= TEXT SECTION =

OpenAI Codex - Using it for Code Review

#codereview #ai #programming #csharp

What OpenAI Codex Missed in a Legacy .NET Codebase

AI code review tools are often marketed as near–senior-engineer replacements: point them at a repository and expect deep architectural insight. I wanted to see how true that is, so I tested OpenAI Codex’s web-based code review on a real-world legacy .NET C# application.

The result? Useful—but shallow in the ways that matter most.

The Setup

I pointed Codex directly at a GitHub-hosted legacy .NET solution using the web interface—no IDE plugins, no hand-holding. This is a non-trivial codebase that’s been evaluated by other AI tools before, making it a good benchmark.

The goal wasn’t to test syntax knowledge. It was to see whether Codex could reason about a system.

What Codex Gets Right

Out of the box, Codex quickly identified:

Unused variables and redundant methods
Overly static implementations
Minor data access and code-structure issues

For code-level feedback, it’s fast and competent. This kind of review can absolutely save time during refactoring or cleanup.

Where It Falls Apart: Architecture

The problems started when I asked for a holistic review.

Even after providing a detailed scorecard covering architecture, testing, and maintainability, Codex produced:

A vague, overly positive executive summary
Inflated scores for architecture and testing
No serious discussion of systemic design flaws

The application looks layered, but in reality the domain is tightly coupled to Entity Framework and the database sits at the center of the system. This is a well-known architectural anti-pattern—and Codex largely missed it.

Similarly, the solution contains only end-to-end tests, with no meaningful unit or domain testing. Yet the AI implied reasonable test discipline.

The Real Limitation

Codex still reasons locally, not systemically.

It evaluates classes and methods well, but struggles to:

Trace dependency flow across projects
Identify architectural coupling
Penalize designs that appear structured but are fundamentally flawed

This is especially dangerous in legacy systems, where bad design is often repeated consistently across the codebase—making it harder for AI to recognize as a problem.

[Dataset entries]
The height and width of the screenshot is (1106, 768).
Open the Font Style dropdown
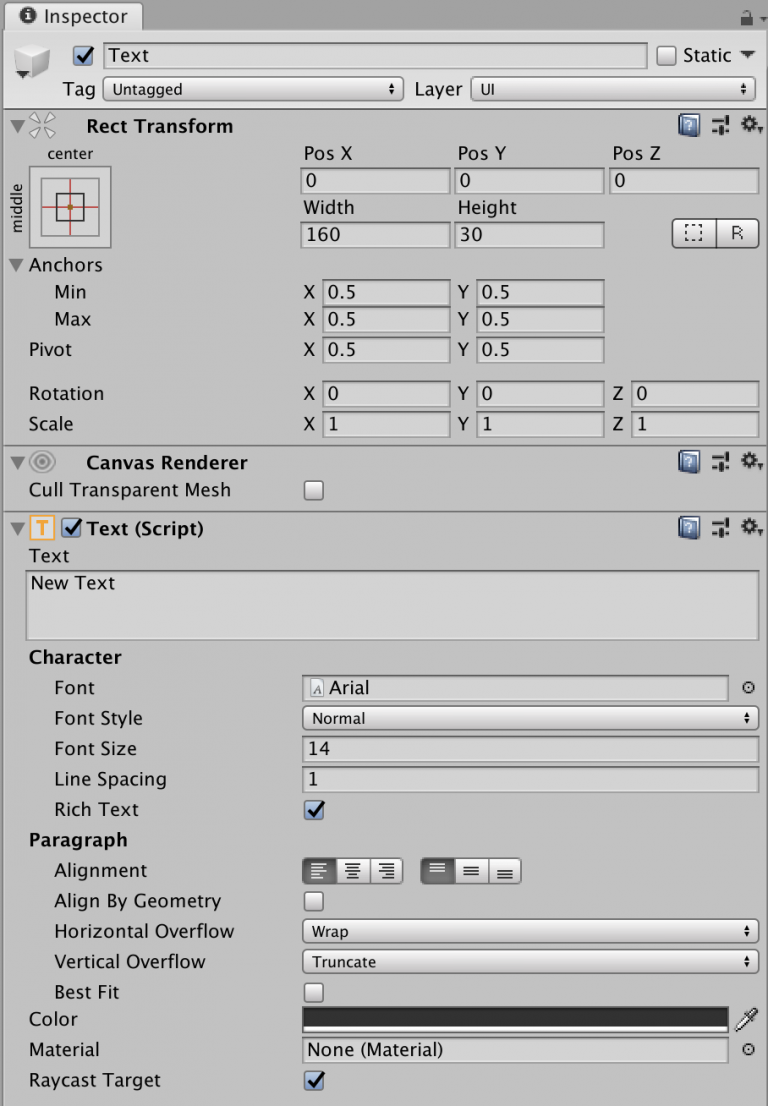coord(530,718)
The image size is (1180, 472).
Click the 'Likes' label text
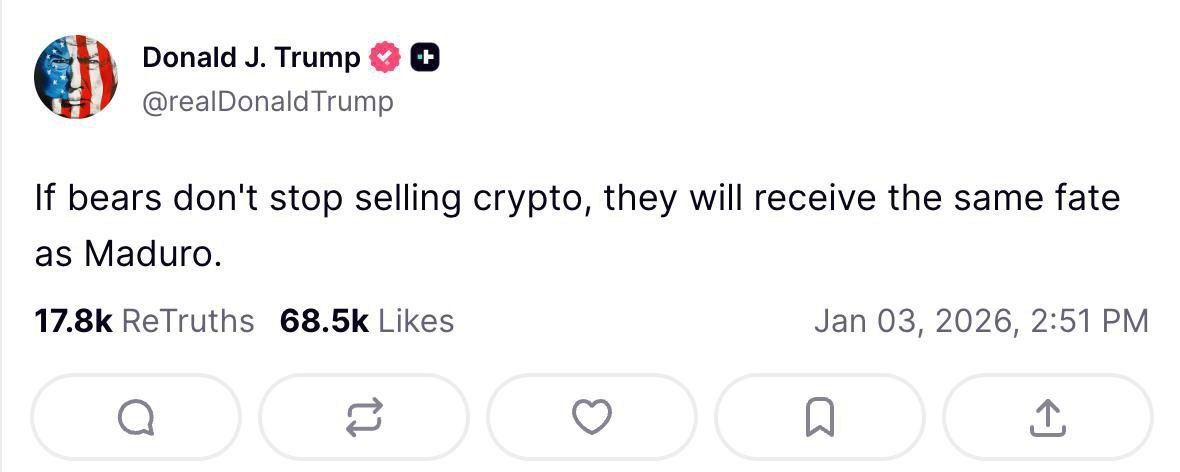[x=416, y=321]

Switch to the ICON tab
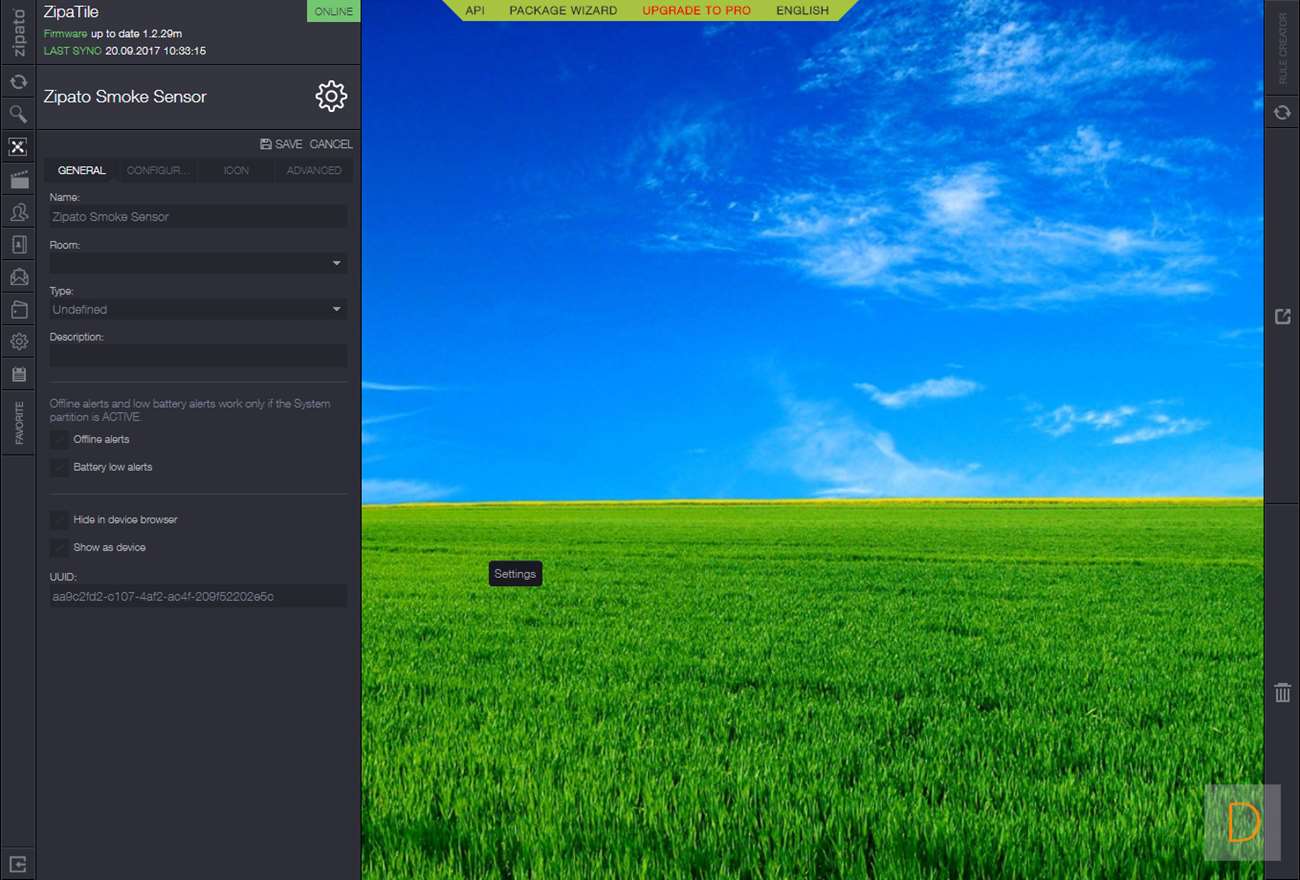pyautogui.click(x=236, y=171)
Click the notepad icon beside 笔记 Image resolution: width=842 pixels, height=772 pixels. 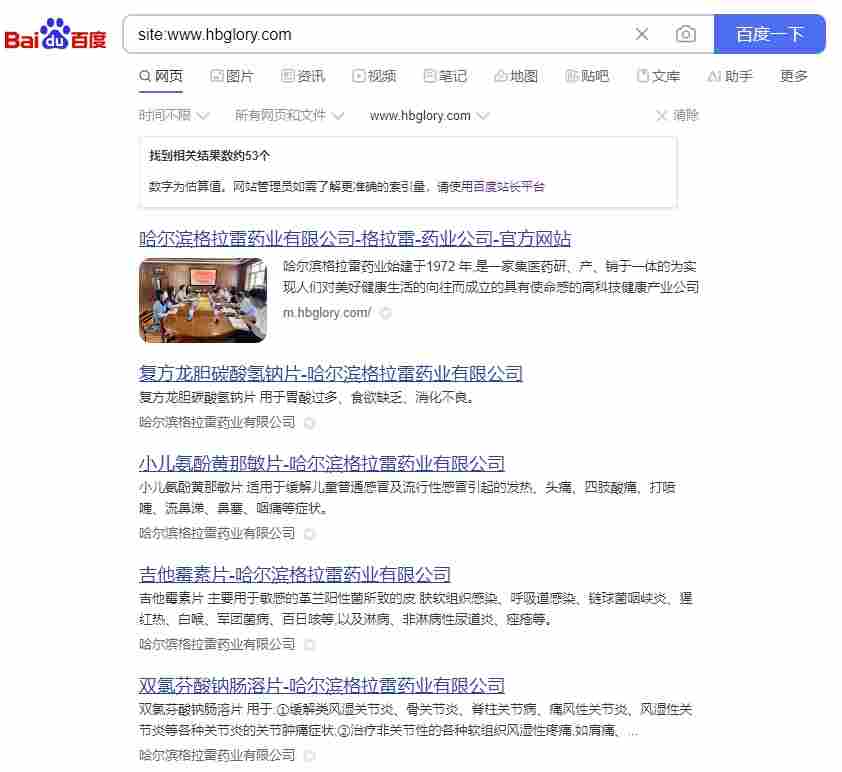(430, 75)
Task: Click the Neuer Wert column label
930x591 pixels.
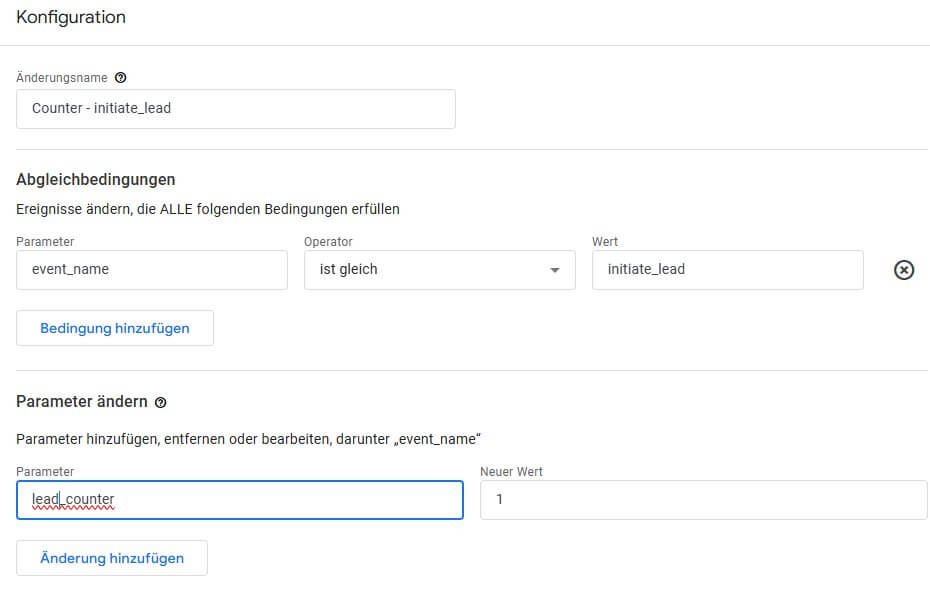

= WORK ITEM =
Quote the stretch of the Codex code review article above from "For code-level feedback, it’s" through "a holistic review.".

= WRITTEN RESPONSE =
For code-level feedback, it’s fast and competent. This kind of review can absolutely save time during refactoring or cleanup.

Where It Falls Apart: Architecture

The problems started when I asked for a holistic review.